Found this. I read it like it wasn't my own story, with no memory of writing it! And it sounded good. It makes me miss He's There. I miss working on where this story was going. It's going to be exciting! I'll allow myself return if I can finish NIL's first season.
P.S. The first time I saw this I was like "oh geez, Lily and "Erik"."

For several days, his feelings, his new strategy, and his whereabouts were unknown to me. After such a discussion, being cut off from him made me feel like I was on a desert island, and I spent much of my free time, in all the metaphorical sense, kicking up sand, pacing about the shore, and cursing to myself in frustration. I was trying to decide if I preferred this to the old days, when I had no idea why he would stop responding to me. No. I never preferred, in any way, when he left me like this. In fact, I grew to be even more angry than I ever had before when I considered the circumstances. Any time I was mad, he would follow me, because he could follow me, but he had set it up so if he wanted to sulk about something or other forever, I couldn’t stop him.

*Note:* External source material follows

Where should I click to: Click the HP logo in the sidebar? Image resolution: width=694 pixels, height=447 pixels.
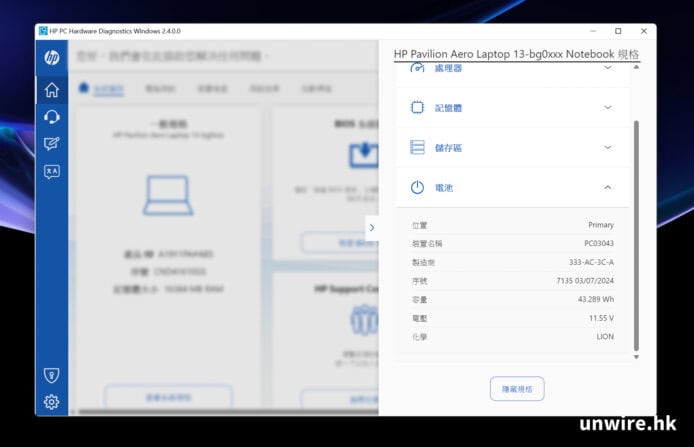coord(51,58)
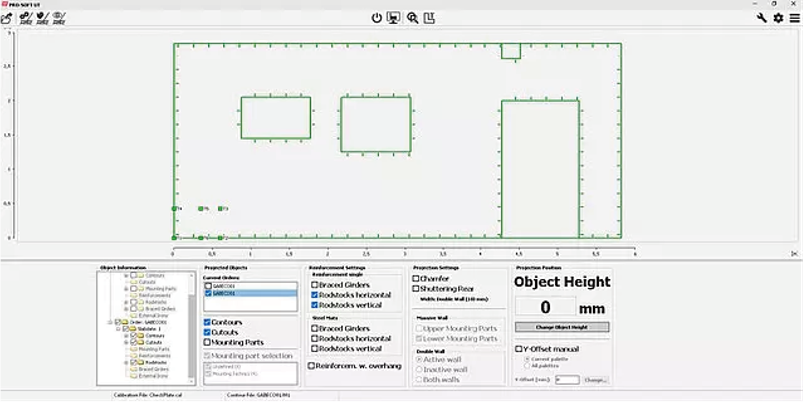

When Giry texted me late Thursday night, I figured she just wanted to catch up. "If it's okay, I'd love to talk soon,” seemed to suggest nothing else. At the time, however, I’d been contemplating using my key to go up to the theater’s attic and stare out the window until I saw someone arrive. I’d already planned it all out – if anyone besides Erik started climbing the stairs towards that room, I’d hide in the wardrobe. I told Giry, vaguely, that I might try meeting him, but she wasted no time responding, and she seemed bent on it. She said she was already at the school, finishing a project, and that if I could just walk up there, she’d get “right to the point.”
So I went up the hill. I stared down the theater road to an empty parking lot, surrounded in trees yielding to wind. My hair was flapping just about everywhere, but it didn’t bother me as much as it usually would have. I wanted to know what this was about. I was in control of what I knew, today, and I wasn’t going to take it for granted.
She was already there, up front, waiting to drive away, when I came sprinting for the front doors, expecting to find her in the entrance hall, or somewhere obvious. I turned around and came to her when she called my name. I opened the passenger door and lowered. I smiled and greeted her. “You wanted to see me?” There was no smile on her face.
“Yeah,” she answered. She turned her key in the ignition, then asked if I minded us going back to her house. I didn’t mind. She pulled out just after I said so, looked both ways, and turned onto the main street.
“So-“
“What did Erik say to you last time you saw him?” I gave her a clear question of why she wanted to know in my face, and she picked up on it when driving permitted her to. “I think we should compare notes.” She found I took too much time trying to word it and said, expressionlessly to the road in front of her, “he knows you’re talking to Mariam, doesn’t he? And he's not happy about it.”
“No. Did he tell you this?”
“He’s told me a lot of things, lately, and it’s getting kind of… Well, first, I’d like to know what it is he’s said to you.”
I was taken aback by the authority in her voice as she asked me to do something that I had told myself many times I would do carefully, or not at all. And yet, the tone told me now was the time to stop holding back. She knew something. She knew enough that what I said wouldn’t be news. I somehow felt it.
She was watching the road, but I looked at her anyway, and I said as calmly as ever that Erik despised Mariam, and he told me quite clearly that he would become as territorial as she did friendly. “He’s taking everything the wrong way, and he thinks I’m letting go of him because I’m worried our relationship isn’t practical. He wants me to choose him and only him, and I told him I wouldn’t, and now he hasn’t spoken to me all week.”
She may have acknowledged what I said, but she concentrated on getting us through the neighborhood and into the driveway, where she stepped out and eyed her surroundings before proceeding, as if she worried we were being watched. I knew to follow her up steep wooden steps to her porch, and she gestured for the upstairs when I stopped at the doorframe, holding her screen door open behind me. The curtains were closed, and they left the room in a shadow beside the kitchen. She didn’t open them when she joined me, but she lit a lamp on the table by the couch, and she sunk in to the seat, first facing straight forward, then shifting suddenly to my direction.
“Are you worried about him yet? Please tell me you are.”
I tried to dissolve my own inhibition under her stare. I crossed my arms and said, simply, “of course.”
“Good. Because you should be,” she replied.
“Why are you suddenly telling me this?”
“I’ve just had enough¸ really.”
“You guys talk more often than I thought, then-“
“I’ve heard enough from him to last me a lifetime.” The comment seemed to make me uncomfortable, and she caught me growing stiff. “I’m really, sorry, Lily. I know the kind of thing you’ve had with him, I just don’t-… I’m convinced now that he’s more trouble than good.” My eyes widened.
“What happened?” I asked, and I felt myself slide to the end of my seat. She was sitting rather far away from me, I realized.
“Well, you know I’ve gotten texts from him here and there, for a while, and I text him.”